The same deft attendance to the deep tensions and unresolved conflicts that infuse our cultural preferences serves Christman well in his two-part exploration of faith; his close reading of contemporary fundamentalist thought is itself worth the price of admission. From the foundational body of cultural grievances that make up the fundamentalist social agenda (“Fundamentalists are lonely in a crowd that consists largely of themselves”) to the scarcely concealed racial animus in the movement’s militant breed of Kulturkampf (“they have inherited the southern, post-Civil War resentment, the terror that one is about to be reconstructed out of existence”), Christman’s analysis bristles with incisive and well-earned insight. (It helps in no small part, I think, that Christman is himself a believer, and so is exceptionally attuned to the willful derogation and perversion of his own lived faith.)
In discussing the movement’s unhinged brand of nominalism—the fetishized attention to hidden significations of commonplace utterances and profane forms of artistic expression—Christman brings the skill furnished by his day job as a writing professor at the University of Michigan to the unspooling fundamentalist assault on commonsense linguistic meaning. This deep hermeneutics of cultural suspicion has converged with the contemporary fundamentalist movement’s obsessive quest to identify and damn a shifting cast of die-hard cultural enemies to “take on baroque proportions,” Christman writes:
Perhaps the best explanation for fundamentalism’s moral decline, when measured against its grandparents, is that it didn’t start often enough from the premise that the contagion was already within. And like many exaggerated fears, this one has a tendency to turn inside out. On the theory that you are merely defending yourself, you revel in the thing you claim to oppose. Pizzagate, and more recently QAnon, clearly grow from fundamentalist Christianity, but the willfulness with which they practice mystical eisegesis [i.e., interpreting a text through the lens of one’s preexisting ideas] seems new to me. QAnon, in particular, is distinct from all these earlier phenomena, even Pizzagate, in that it produces the texts that it then proceeds to find arcane meanings in.... (Pizzagate has at least this much dignity: you can read it as a warped way of interpreting the unspeakable horror of Jeffrey Epstein’s existence and his clear place at or near the center of power.)

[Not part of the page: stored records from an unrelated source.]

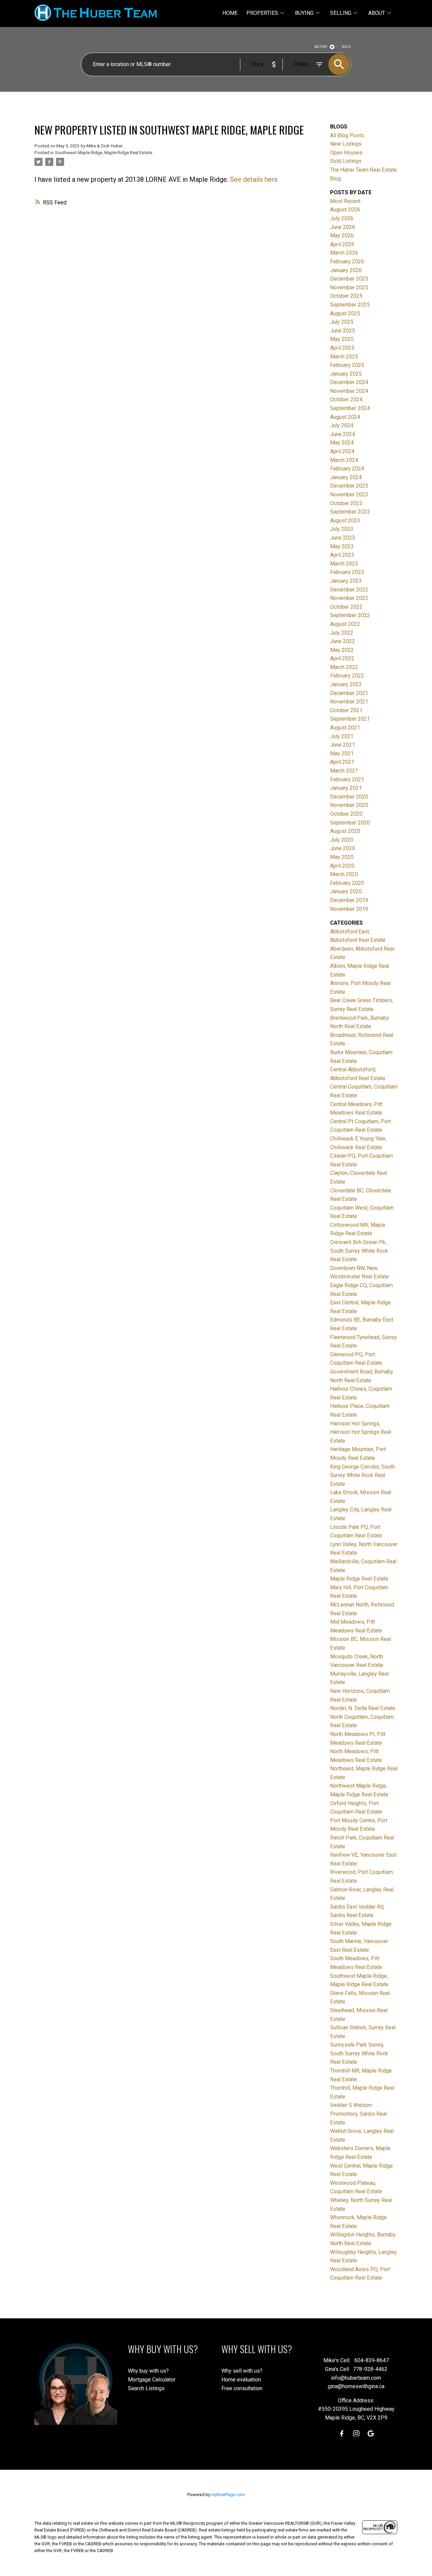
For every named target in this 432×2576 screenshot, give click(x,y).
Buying (304, 13)
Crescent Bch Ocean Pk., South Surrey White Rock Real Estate (359, 1251)
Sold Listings (345, 161)
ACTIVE (321, 47)
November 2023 (349, 494)
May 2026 (342, 235)
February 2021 (347, 779)
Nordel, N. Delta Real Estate (362, 1708)
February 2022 (347, 675)
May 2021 (342, 753)
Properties (262, 13)
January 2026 (346, 270)
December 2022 (349, 589)
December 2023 (349, 486)
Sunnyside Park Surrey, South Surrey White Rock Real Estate (359, 2053)
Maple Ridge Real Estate (359, 1578)
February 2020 (347, 883)
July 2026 (341, 218)
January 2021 (346, 788)
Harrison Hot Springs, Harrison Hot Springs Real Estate (360, 1432)
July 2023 (341, 529)
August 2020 (345, 831)
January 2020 (346, 891)
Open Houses (346, 152)
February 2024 (347, 468)
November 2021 (349, 701)
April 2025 (342, 348)
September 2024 (350, 408)
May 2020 (342, 857)
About (376, 13)
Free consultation (241, 2388)
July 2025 (341, 322)
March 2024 (344, 460)
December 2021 (349, 693)
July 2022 (341, 633)
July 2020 (341, 840)
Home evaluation (241, 2379)
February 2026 (347, 261)
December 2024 (349, 382)
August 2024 (345, 417)
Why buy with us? (148, 2371)
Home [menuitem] (230, 13)
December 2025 (349, 279)
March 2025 (344, 356)
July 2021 (341, 736)
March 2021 (344, 771)
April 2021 (342, 762)
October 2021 (346, 710)
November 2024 (349, 391)
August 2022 (345, 624)
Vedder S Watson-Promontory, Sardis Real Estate (358, 2113)
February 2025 (347, 365)
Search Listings (146, 2388)
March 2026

In this respect and scores of others, How to Be Normal eclipses the intended ironies of its title—for the unfortunate truth is that part of being passably normal in today’s America involves making sense of things like QAnon, to say nothing of the routinized cruelties of race, class, and protectionist patriarchy, together with all manner of mass-cult evasions that have sprouted up around them. As a guide for modern living, you can certainly do a lot worse than the advice on offer in How to Be Normal—a body of real-world counsel that’s perhaps best accompanied by a book of common prayer.